Vor etwas über einer Woche ging es für mich zur Retro Classics nach Stuttgart und damit auf die dritte Automesse nach dem Tod meines größten Fans. Auch die schwäbische Traditionsveranstaltung verliert in Kürze eine wichtige Person. An der Spitze der Retro Messen GmbH verabschiedet sich das Vater-Sohn-Gespann der Familie Herrmann. Eine Nürnberger Messegesellschaft übernimmt das Ruder. Umso interessanter wird es sein, die weitere Entwicklung zu beobachten. In den Stuttgarter Messehallen war von diesem Verkauf noch nichts zu spüren. Allerdings fiel wie im Vorjahr auf, dass man nach der Corona-Pause immer noch nicht wieder auf die alte Größe zurückkommt, für die alle verfügbaren Hallen benötigt wurden.

# Datenzeilen
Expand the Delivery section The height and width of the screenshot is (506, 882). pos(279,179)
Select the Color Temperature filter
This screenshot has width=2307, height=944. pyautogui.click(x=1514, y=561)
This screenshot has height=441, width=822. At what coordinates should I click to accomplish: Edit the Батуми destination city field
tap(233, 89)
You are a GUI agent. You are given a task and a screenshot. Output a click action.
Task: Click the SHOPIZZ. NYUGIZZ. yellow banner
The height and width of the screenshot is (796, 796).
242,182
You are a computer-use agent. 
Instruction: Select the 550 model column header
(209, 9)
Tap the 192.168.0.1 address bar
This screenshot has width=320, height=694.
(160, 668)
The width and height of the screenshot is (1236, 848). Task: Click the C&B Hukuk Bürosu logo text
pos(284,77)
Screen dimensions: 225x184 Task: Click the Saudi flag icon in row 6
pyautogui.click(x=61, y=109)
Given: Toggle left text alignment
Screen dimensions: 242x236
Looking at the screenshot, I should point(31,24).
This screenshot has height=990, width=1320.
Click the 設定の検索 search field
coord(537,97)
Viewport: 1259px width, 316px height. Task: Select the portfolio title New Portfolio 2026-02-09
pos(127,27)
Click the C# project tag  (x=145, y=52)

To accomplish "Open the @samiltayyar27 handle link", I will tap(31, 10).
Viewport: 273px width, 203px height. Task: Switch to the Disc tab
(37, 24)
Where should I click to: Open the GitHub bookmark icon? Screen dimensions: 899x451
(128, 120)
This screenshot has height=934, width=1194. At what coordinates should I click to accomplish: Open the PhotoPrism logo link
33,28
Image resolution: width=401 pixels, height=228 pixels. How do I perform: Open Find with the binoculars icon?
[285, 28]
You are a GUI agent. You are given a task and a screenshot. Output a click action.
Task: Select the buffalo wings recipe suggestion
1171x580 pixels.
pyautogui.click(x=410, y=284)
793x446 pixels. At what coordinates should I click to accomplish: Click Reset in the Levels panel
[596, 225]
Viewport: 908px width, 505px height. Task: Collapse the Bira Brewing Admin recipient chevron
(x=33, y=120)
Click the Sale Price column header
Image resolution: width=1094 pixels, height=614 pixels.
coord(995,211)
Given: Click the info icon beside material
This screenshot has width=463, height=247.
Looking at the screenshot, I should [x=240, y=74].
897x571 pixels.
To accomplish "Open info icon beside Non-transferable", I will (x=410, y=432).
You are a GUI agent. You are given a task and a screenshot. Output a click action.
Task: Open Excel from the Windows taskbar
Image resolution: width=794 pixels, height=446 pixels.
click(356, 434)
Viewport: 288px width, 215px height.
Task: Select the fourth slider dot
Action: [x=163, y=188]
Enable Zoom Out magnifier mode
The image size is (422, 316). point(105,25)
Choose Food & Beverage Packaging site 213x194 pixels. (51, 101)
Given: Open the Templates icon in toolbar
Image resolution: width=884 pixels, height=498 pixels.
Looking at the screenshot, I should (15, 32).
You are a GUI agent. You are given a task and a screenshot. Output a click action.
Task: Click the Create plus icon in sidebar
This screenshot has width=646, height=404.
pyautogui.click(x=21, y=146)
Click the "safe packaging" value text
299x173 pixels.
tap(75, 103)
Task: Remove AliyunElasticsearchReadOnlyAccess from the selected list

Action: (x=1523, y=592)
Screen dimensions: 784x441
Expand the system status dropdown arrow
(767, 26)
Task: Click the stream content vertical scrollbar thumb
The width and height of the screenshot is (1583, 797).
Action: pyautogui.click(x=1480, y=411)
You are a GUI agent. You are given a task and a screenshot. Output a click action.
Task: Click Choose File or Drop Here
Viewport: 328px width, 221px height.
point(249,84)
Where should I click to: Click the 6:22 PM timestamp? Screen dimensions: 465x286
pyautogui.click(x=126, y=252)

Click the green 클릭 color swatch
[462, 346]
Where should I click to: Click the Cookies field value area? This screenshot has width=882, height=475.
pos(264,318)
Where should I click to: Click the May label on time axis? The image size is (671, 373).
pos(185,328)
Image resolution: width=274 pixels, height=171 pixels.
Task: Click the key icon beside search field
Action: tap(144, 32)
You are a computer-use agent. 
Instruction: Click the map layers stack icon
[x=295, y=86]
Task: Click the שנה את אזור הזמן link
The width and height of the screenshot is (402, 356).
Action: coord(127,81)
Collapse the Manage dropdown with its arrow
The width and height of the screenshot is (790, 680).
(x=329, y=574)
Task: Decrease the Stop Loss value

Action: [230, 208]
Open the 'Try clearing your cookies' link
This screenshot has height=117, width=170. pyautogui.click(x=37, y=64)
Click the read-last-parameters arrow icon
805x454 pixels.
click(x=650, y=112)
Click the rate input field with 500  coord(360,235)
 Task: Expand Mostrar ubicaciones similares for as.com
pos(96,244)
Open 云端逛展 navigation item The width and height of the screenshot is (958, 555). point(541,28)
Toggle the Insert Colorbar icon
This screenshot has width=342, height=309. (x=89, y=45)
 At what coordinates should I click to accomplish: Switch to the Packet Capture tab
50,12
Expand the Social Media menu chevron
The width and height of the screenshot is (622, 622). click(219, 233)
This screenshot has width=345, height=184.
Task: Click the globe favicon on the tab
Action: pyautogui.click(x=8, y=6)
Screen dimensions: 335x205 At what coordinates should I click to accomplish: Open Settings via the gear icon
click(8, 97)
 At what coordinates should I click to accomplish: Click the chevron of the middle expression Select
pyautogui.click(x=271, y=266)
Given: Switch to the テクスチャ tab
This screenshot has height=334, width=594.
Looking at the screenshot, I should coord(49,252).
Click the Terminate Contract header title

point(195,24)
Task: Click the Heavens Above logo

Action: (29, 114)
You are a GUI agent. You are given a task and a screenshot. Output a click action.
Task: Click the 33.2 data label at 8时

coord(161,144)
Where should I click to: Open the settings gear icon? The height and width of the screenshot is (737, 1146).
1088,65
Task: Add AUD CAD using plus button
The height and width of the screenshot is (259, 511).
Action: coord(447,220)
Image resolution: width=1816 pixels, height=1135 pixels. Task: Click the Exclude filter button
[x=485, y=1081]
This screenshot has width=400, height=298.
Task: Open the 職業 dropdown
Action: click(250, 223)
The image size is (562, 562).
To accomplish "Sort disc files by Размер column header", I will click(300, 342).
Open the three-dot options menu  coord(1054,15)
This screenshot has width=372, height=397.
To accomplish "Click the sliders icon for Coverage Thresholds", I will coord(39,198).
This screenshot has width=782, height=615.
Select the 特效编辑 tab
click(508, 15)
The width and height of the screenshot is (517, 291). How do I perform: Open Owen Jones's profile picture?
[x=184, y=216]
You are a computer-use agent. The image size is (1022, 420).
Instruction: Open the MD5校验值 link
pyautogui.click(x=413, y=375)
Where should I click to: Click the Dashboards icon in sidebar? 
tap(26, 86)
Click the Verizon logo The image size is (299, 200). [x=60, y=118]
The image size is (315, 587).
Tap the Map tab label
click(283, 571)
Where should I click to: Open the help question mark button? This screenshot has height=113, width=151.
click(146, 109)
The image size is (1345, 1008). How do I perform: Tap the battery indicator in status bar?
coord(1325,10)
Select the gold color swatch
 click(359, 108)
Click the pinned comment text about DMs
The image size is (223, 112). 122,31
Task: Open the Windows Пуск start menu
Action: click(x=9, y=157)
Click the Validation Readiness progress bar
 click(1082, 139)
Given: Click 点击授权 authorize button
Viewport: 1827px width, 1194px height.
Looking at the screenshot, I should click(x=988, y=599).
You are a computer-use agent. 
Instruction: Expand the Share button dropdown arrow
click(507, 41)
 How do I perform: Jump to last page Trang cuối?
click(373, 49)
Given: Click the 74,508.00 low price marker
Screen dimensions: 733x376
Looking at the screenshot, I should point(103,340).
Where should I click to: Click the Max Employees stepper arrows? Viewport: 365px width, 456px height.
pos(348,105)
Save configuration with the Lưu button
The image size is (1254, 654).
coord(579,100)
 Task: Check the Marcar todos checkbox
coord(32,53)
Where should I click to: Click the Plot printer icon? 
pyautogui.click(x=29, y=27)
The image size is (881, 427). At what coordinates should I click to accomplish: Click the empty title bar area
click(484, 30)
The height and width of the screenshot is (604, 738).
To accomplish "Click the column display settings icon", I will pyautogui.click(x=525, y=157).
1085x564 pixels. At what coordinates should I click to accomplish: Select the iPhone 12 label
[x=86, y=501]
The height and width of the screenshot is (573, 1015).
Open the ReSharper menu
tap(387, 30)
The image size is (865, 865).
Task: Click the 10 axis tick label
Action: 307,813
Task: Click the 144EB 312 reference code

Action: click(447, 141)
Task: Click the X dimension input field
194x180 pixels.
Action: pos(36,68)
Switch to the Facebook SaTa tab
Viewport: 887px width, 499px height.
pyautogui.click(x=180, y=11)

# Arbeitsanweisungen
[1] Schreib aus der Liste die Zeilen ab, angefangen bei der Zeile mit „Task: Add AUD CAD using plus button“ bis einschließlich der Zeile mit „Action: click(250, 223)“.
[2] Setze den Text über die Retro Classics dort fort, wo er aufhört.
Der Text über die Retro Classics und die Liste haben inhaltlich nichts miteinander zu tun.

# Geordnete Ergebnisse
[1]
Task: Add AUD CAD using plus button
The height and width of the screenshot is (259, 511).
Action: coord(447,220)
Image resolution: width=1816 pixels, height=1135 pixels. Task: Click the Exclude filter button
[x=485, y=1081]
This screenshot has width=400, height=298.
Task: Open the 職業 dropdown
Action: click(250, 223)

[2]
Trotzdem waren die sieben belegten Hallen gut gefüllt. Verglichen mit manchen anderen Ausgaben war die Anzahl automobiler Highlights je nach persönlichem Geschmack etwas kleiner. Und doch stachen ein paar Exponate klar heraus. Im Atrium am Eingang Ost belegte ein heimischer Hersteller die Sonderausstellungsfläche. Anlass war das 75-jährige Firmenjubiläum von Porsche Sportwagen, das mit sieben besonderen Autos und dazugehörenden Personen zelebriert wurde. Neben dem vor fünf Jahren angefertigten Showcar des 356 „Nr. 1“ Roadster, einem 911 2.0 Targa, einem 911 (996) GT3 Cup und dem 918 Spyder Concept standen dabei ein rarer 356 SL, ein 956 und ein jüngst mechanisch restaurierter 959 von der Rallye Paris-Dakar im Mittelpunkt des Interesses.
Die große Messehalle 1 war wie immer voller unterschiedlicher Aussteller. Angefangen bei Rennfahrzeugen vom Schlage Porsche 917 K reichte das Angebot über diverse Autos aus dem Messingzeitalter bis hin zu neuesten Supersportwagen. Raritäten ließen sich ebenfalls finden. Wann sieht man beispielsweise in Deutschland mal einen TVR Sagaris? Aber auch ein Peugeot 205 T16 aus der Gruppe-B-Ära oder ein Alfa Romeo GT Veloce konnten bestaunt werden. Natürlich gab es den in Stuttgart typischen Überfluss lokaler Produkte aus den Häusern Porsche und Mercedes-Benz auch im Jahr 2023.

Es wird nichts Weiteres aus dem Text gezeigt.